It is the hottest day of the year, and a marriage has taken place in a courtyard. A group of women gathered in a kitchen reject their imposed role and refuse to work while the men – in a topless bar – await their meal. They get increasingly drunk and angry and engage in debates and arguments. Meanwhile, a young girl rebels, rejects her social situation and leaves, taking with her the seeds of revolution.

This first feature by Paule Baillargeon and Frédérique Collin is a radical feminist work that rejects traditional film narrative and addresses the interrelationship between subjective experience and the larger social context. It draws on a range of alienating devices – long takes, direct speech and a theatrical use of space – in an effort to force the viewer to confront the social issues that are raised, and endeavours to dismantle established codes of sexuality by borrowing from Brechtian epic theatre (Baillargeon was a co-founder of Quebec’s very Brechtian grand cirque ordinaire).
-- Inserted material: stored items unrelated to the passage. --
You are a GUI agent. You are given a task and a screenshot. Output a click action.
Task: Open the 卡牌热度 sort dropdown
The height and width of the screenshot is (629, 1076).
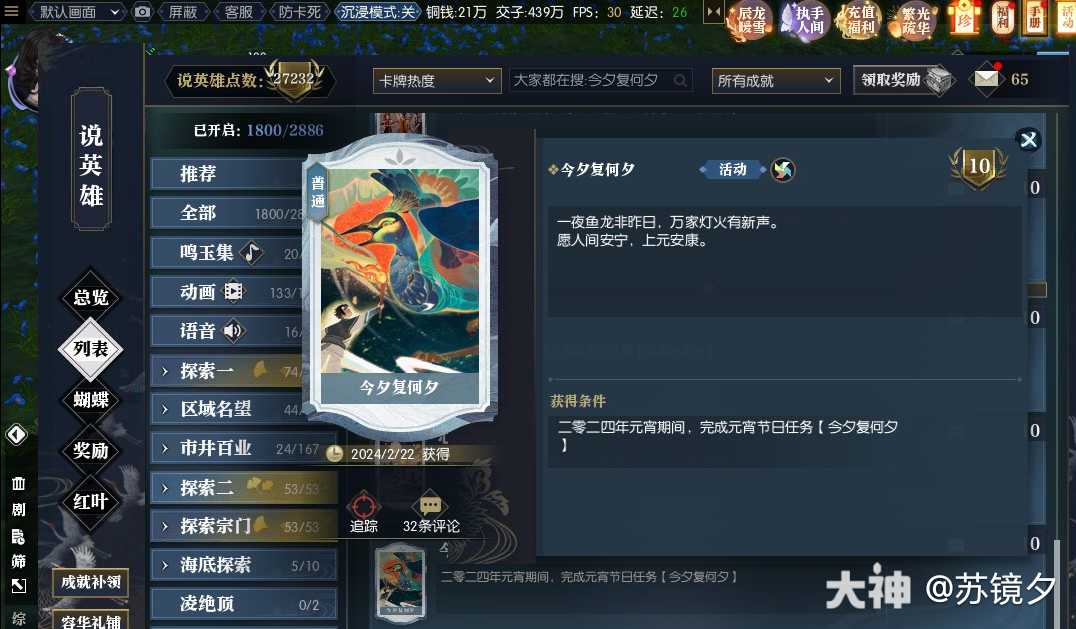click(x=436, y=81)
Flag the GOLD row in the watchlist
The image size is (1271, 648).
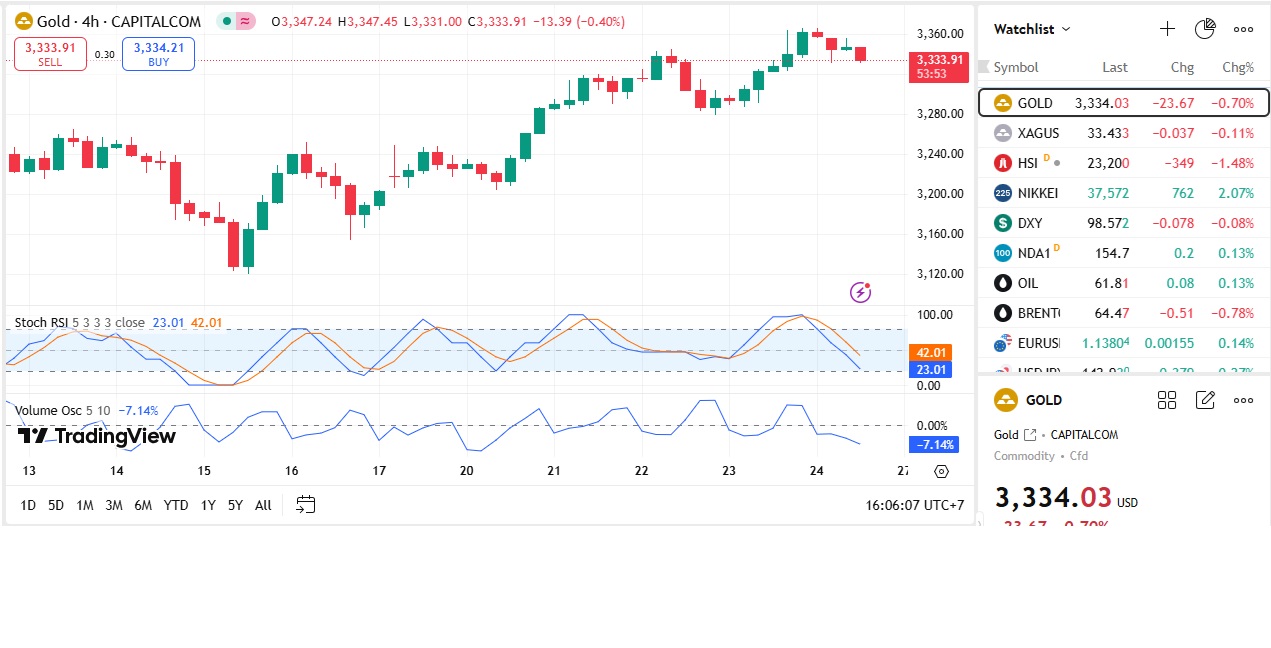pyautogui.click(x=984, y=103)
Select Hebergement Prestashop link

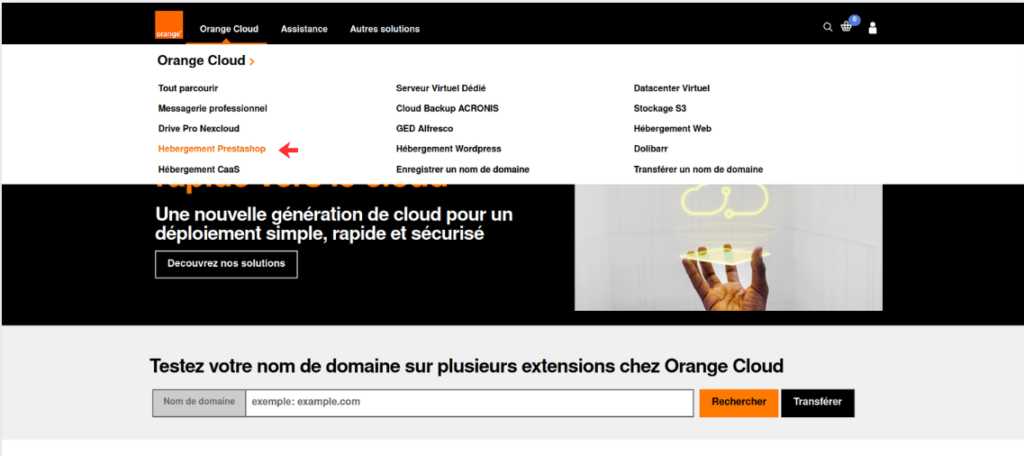211,149
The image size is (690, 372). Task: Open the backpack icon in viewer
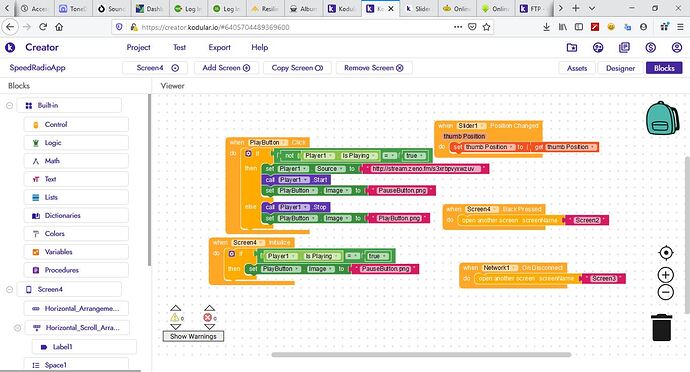(x=663, y=118)
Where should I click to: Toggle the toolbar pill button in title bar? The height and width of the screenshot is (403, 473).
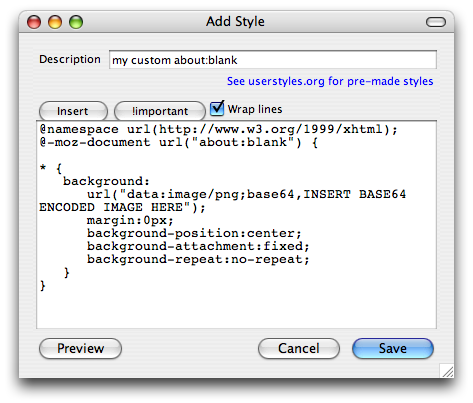point(436,22)
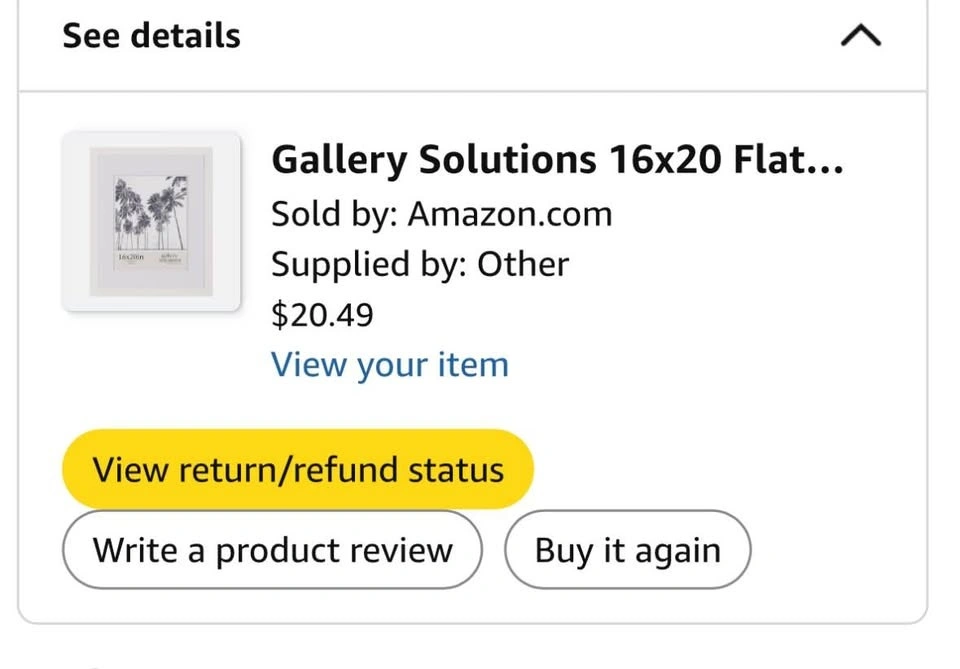This screenshot has height=669, width=960.
Task: Collapse the See details section chevron
Action: click(x=860, y=36)
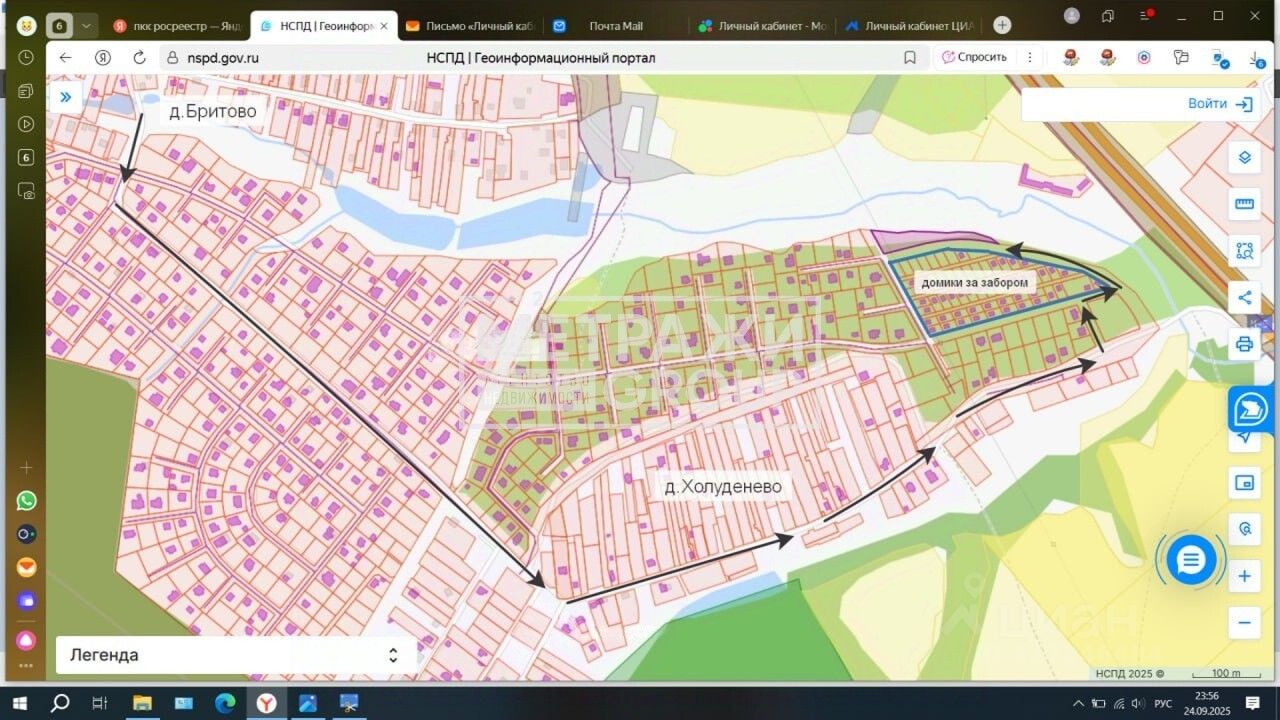
Task: Open the tab group dropdown arrow
Action: [x=87, y=25]
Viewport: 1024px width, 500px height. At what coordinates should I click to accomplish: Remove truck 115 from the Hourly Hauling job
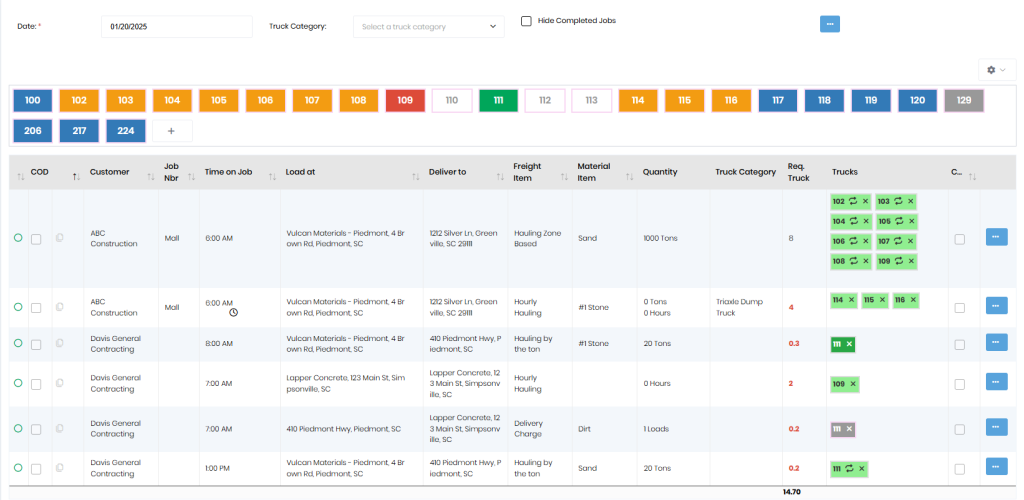[882, 300]
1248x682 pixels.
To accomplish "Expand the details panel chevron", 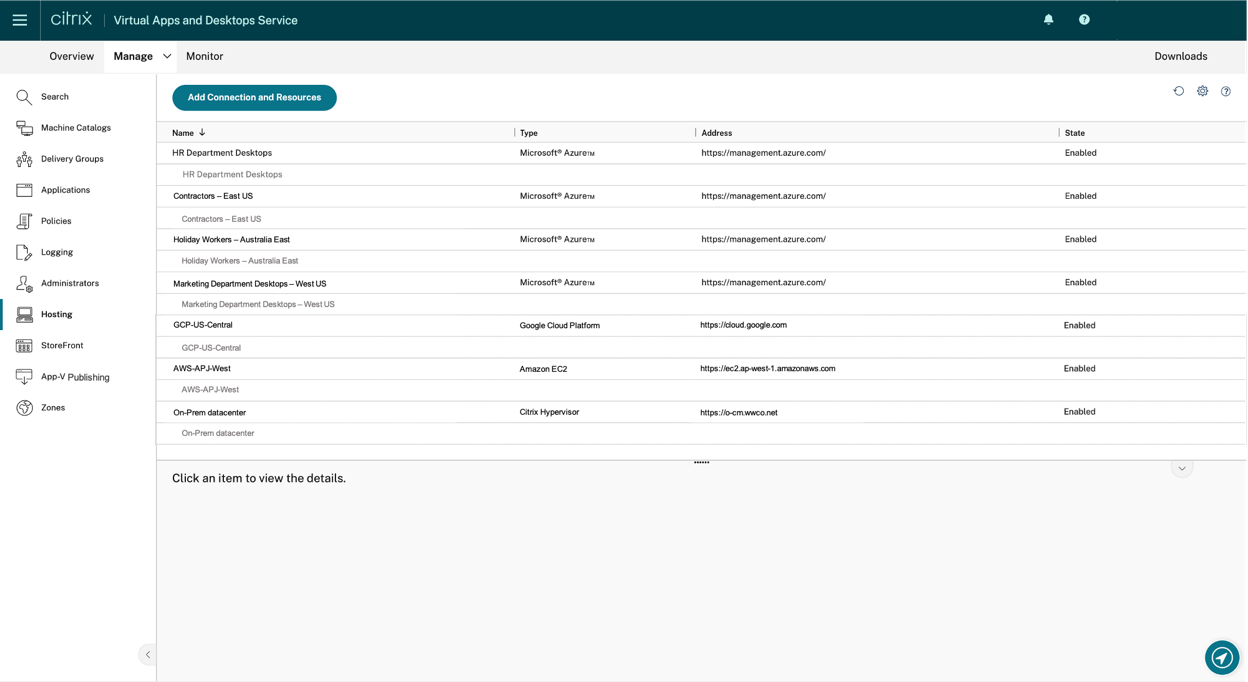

As Brenda Longfellow has observed, the film “employs a flat, minimalist style of representation, anti-natural acting, and long mise en scène sequences with a minimum of editing. Strange it is indeed, but strangeness borne of a very conscious political strategy… [W]e can see La Cuisine rouge as a kind of moral drama whose intent is to produce knowledge of sexual role typing in patriarchal society… The point of [the film’s] theatricality is to foreground the artificiality of representation, and, by analogy, the artificiality of sexual roles themselves.”